Davka Corporation
- Company type: Private
- Industry: Software
- Founded: 1982
- Headquarters: Chicago, Illinois, United States
- Products: Judaic games, encyclopediae, word processors, etc.
- Website: http://www.davka.com/

= Davka =

Jewish software company

Davka Corporation is a software company specializing in applications related to Jewish history, customs and traditions and the Hebrew language. Founded in 1982, Davka is notable as the publisher of several early games for the Apple II computers including The Lion's Share (1983 video game) by Robert Aaron and The Philistine Ploy by Robert Aaron and Alan Rosenbaum. The company has published numerous software titles for the PC, Macintosh and Palm platforms including the ubiquitous Davkawriter Hebrew/English Word processor.

==Name==
The name Davka comes from a Hebrew word that is difficult to translate. At times the intent is to say "exactly so"; often, the word "specifically" can be used as a synonym, but it has many other translations.

==About==
In the late 1990s and somewhat beyond, its major competitor was
Jerusalem-based Torah Educational Software.

==Davkawriter==
DavkaWriter is a Hebrew-English word processing program for Windows. (A Mac version is available as well.)

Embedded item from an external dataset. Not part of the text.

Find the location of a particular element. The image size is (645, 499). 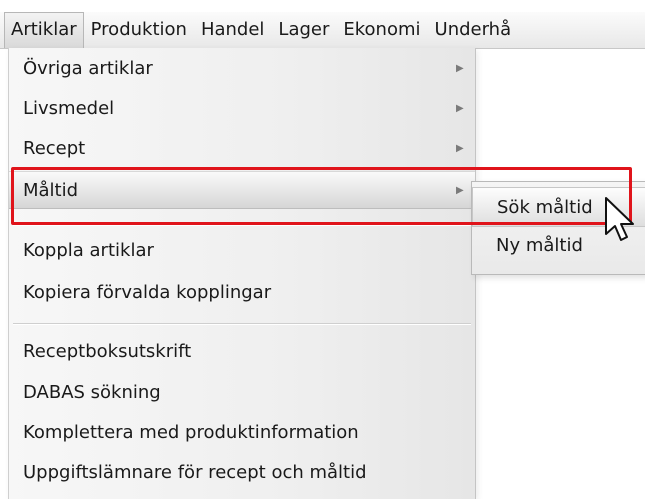

menu-item-uppgiftslamnare: Uppgiftslämnare för recept och måltid is located at coordinates (242, 473).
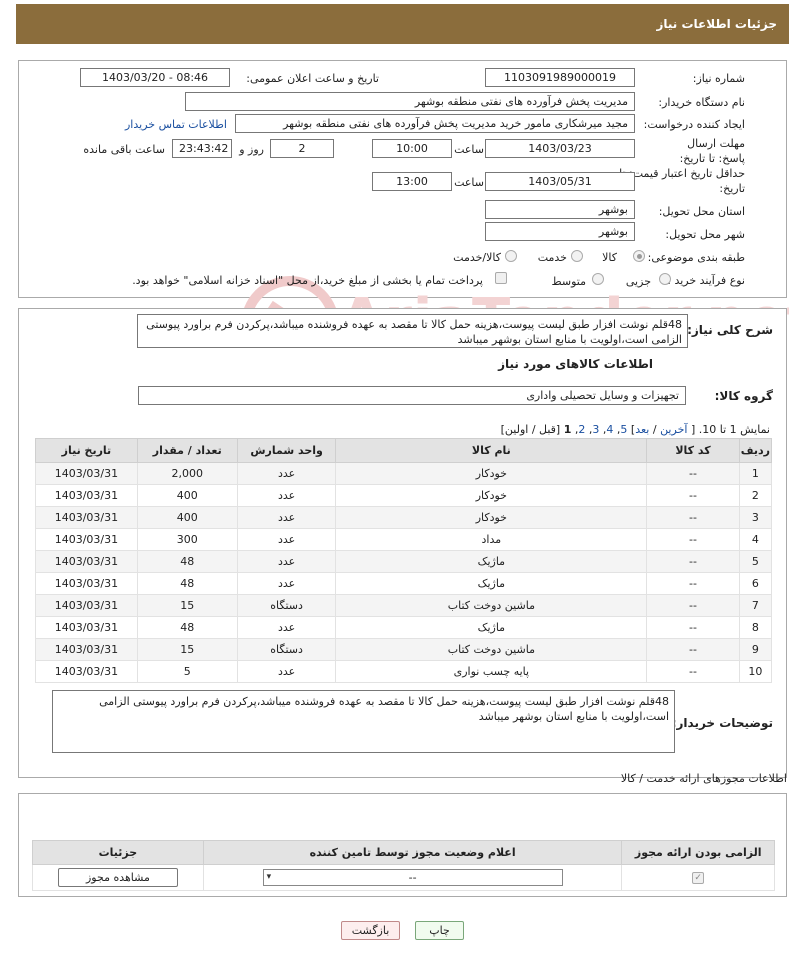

Its built-in tools include a dictionary, a thesaurus, and a translating tool. It comes with the complete Hebrew texts of the Bible and many other volumes of Jewish literature. Its spellchecker recognizes both English and Hebrew words.

DavkaWriter Platinum was reviewed in 2002, 2004 and 2006 issues of The Jewish Press, referring to updated versions.

===CD-ROM - Soncino Classics Collection===
Davka also released a CD-ROM named Soncino Classics Collection that contains:
- Hebrew and English of Tanach
- Aramaic and English of the Soncino Talmud
- Soncino Midrash Rabbah
- Soncino Zohar

In addition to The New York Times 9 paragraph 1998 review, a full page was devoted in The Jewish Press to this CD in 2003.